## START

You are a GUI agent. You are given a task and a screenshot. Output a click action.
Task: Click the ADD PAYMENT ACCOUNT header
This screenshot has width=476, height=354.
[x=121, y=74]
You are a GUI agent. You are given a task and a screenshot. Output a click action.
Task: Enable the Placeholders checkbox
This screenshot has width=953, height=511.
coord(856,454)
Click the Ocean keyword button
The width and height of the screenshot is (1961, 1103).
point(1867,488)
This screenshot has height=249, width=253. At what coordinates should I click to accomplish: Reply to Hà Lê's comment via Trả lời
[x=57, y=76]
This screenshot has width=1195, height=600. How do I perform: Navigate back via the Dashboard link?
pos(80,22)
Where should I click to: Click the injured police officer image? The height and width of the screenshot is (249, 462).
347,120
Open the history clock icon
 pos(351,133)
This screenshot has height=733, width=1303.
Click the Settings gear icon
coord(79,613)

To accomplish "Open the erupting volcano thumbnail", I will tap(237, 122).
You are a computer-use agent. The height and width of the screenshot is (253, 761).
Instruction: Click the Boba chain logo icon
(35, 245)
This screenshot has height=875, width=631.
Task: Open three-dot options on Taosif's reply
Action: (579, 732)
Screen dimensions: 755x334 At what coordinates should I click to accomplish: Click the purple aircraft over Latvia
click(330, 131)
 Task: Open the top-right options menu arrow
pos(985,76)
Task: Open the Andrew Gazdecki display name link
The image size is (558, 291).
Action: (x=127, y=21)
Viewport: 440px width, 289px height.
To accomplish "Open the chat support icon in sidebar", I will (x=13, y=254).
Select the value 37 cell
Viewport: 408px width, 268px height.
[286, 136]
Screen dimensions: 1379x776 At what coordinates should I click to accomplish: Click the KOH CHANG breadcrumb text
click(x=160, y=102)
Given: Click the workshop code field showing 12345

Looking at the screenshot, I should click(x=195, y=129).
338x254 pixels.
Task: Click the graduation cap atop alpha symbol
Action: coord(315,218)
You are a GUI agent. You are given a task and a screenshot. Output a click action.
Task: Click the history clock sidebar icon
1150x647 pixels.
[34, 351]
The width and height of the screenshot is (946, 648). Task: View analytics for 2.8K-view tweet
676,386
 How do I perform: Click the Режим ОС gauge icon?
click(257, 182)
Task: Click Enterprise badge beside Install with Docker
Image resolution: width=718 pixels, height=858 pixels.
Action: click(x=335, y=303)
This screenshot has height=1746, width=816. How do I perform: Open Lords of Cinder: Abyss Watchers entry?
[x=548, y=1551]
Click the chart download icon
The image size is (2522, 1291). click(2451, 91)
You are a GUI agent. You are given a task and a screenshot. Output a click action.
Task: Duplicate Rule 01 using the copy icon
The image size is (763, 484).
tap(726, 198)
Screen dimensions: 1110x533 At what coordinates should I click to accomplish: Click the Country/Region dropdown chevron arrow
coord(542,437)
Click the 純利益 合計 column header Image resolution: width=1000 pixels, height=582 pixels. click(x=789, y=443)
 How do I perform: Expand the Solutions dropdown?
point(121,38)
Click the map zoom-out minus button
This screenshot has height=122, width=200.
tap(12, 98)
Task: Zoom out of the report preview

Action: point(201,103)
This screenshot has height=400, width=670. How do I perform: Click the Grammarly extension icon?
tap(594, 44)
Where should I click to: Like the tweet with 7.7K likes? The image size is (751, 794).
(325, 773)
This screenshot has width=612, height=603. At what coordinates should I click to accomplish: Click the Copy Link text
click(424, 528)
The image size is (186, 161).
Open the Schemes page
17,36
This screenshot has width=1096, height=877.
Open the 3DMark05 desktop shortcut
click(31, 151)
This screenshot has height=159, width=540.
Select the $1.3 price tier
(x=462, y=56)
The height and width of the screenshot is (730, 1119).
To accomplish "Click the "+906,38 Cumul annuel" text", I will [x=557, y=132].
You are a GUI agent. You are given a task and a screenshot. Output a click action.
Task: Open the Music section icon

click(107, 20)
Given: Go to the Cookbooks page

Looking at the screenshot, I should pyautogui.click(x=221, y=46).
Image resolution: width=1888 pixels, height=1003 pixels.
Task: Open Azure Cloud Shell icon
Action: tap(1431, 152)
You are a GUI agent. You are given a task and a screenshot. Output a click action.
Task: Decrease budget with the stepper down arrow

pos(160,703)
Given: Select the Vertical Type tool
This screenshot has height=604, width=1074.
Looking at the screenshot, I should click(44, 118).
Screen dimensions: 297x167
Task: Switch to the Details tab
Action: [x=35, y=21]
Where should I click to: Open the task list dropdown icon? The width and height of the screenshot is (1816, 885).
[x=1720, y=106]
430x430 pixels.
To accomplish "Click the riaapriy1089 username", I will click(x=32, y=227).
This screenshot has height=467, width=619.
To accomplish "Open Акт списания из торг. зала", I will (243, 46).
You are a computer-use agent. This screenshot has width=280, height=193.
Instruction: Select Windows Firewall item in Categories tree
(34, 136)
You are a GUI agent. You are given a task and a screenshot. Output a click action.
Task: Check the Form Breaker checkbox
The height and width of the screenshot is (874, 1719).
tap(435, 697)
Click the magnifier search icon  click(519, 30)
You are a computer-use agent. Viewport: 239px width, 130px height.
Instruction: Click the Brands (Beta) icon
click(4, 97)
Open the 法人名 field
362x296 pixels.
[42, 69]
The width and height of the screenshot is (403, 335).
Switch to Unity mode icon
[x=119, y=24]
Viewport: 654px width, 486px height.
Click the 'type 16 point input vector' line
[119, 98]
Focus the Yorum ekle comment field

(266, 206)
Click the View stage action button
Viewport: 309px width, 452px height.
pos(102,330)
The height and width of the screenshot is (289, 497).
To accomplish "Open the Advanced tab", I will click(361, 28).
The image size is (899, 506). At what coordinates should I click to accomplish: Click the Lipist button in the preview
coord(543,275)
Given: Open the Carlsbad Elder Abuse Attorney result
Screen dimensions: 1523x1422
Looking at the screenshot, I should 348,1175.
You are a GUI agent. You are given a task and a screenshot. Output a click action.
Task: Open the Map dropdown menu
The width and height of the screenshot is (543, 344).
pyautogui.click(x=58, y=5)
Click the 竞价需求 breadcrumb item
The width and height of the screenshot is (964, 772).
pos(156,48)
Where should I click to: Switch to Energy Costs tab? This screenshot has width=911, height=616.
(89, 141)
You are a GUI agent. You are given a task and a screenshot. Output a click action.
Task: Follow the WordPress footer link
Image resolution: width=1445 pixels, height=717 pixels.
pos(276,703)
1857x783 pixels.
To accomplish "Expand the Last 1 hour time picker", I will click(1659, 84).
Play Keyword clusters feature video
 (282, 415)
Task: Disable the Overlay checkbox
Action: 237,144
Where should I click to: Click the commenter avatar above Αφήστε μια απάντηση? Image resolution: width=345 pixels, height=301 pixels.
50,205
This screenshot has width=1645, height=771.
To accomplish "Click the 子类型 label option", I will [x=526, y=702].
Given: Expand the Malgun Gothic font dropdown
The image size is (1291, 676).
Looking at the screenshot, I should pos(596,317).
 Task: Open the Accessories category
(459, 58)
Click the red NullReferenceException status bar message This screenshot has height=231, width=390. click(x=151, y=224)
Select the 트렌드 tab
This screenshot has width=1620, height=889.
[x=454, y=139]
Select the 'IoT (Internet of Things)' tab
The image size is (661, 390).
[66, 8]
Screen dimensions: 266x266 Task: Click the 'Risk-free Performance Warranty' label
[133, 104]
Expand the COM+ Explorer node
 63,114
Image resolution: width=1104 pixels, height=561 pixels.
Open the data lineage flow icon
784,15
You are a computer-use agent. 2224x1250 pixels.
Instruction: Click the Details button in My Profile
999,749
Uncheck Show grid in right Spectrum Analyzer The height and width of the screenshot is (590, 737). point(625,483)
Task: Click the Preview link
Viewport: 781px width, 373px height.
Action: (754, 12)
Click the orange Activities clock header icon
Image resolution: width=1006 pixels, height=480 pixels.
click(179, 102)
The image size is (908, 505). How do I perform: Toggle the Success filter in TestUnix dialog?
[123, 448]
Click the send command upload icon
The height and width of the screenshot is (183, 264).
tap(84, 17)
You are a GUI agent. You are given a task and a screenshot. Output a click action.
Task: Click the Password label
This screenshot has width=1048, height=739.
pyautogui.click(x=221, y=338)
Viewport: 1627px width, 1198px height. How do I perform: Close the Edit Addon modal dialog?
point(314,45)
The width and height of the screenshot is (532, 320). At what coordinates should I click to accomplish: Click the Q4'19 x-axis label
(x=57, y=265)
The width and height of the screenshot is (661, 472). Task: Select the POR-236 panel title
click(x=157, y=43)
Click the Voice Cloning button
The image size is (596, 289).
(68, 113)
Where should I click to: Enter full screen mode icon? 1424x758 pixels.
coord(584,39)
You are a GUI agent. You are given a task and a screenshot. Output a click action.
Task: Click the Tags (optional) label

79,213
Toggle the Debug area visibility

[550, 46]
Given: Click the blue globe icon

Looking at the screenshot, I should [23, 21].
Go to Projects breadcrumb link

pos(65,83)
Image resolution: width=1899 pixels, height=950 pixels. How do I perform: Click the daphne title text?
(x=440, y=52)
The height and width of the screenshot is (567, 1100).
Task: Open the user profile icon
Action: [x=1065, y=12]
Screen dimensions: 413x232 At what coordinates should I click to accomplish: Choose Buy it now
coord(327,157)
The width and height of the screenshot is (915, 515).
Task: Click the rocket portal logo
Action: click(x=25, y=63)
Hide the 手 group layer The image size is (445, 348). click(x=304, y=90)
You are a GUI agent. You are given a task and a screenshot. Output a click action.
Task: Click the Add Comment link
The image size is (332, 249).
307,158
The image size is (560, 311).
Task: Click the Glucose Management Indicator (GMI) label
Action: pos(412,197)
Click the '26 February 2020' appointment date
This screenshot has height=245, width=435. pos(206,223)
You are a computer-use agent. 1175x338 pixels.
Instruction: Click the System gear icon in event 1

## END

> SHORT TASK: Copy out the records from the line containing "Open the 法人名 field" through the line containing "Click the red", reproducing each line verbatim with both end lines included.

> WRITTEN RESPONSE:
Open the 法人名 field
362x296 pixels.
[42, 69]
The width and height of the screenshot is (403, 335).
Switch to Unity mode icon
[x=119, y=24]
Viewport: 654px width, 486px height.
Click the 'type 16 point input vector' line
[119, 98]
Focus the Yorum ekle comment field

(266, 206)
Click the View stage action button
Viewport: 309px width, 452px height.
pos(102,330)
The height and width of the screenshot is (289, 497).
To accomplish "Open the Advanced tab", I will click(361, 28).
The image size is (899, 506). At what coordinates should I click to accomplish: Click the Lipist button in the preview
coord(543,275)
Given: Open the Carlsbad Elder Abuse Attorney result
Screen dimensions: 1523x1422
Looking at the screenshot, I should 348,1175.
You are a GUI agent. You are given a task and a screenshot. Output a click action.
Task: Open the Map dropdown menu
The width and height of the screenshot is (543, 344).
pyautogui.click(x=58, y=5)
Click the 竞价需求 breadcrumb item
The width and height of the screenshot is (964, 772).
pos(156,48)
Where should I click to: Switch to Energy Costs tab? This screenshot has width=911, height=616.
(89, 141)
You are a GUI agent. You are given a task and a screenshot. Output a click action.
Task: Follow the WordPress footer link
Image resolution: width=1445 pixels, height=717 pixels.
pos(276,703)
1857x783 pixels.
To accomplish "Expand the Last 1 hour time picker", I will click(1659, 84).
Play Keyword clusters feature video
 (282, 415)
Task: Disable the Overlay checkbox
Action: 237,144
Where should I click to: Click the commenter avatar above Αφήστε μια απάντηση? Image resolution: width=345 pixels, height=301 pixels.
50,205
This screenshot has width=1645, height=771.
To accomplish "Click the 子类型 label option", I will [x=526, y=702].
Given: Expand the Malgun Gothic font dropdown
The image size is (1291, 676).
Looking at the screenshot, I should pos(596,317).
 Task: Open the Accessories category
(459, 58)
Click the red NullReferenceException status bar message This screenshot has height=231, width=390. click(x=151, y=224)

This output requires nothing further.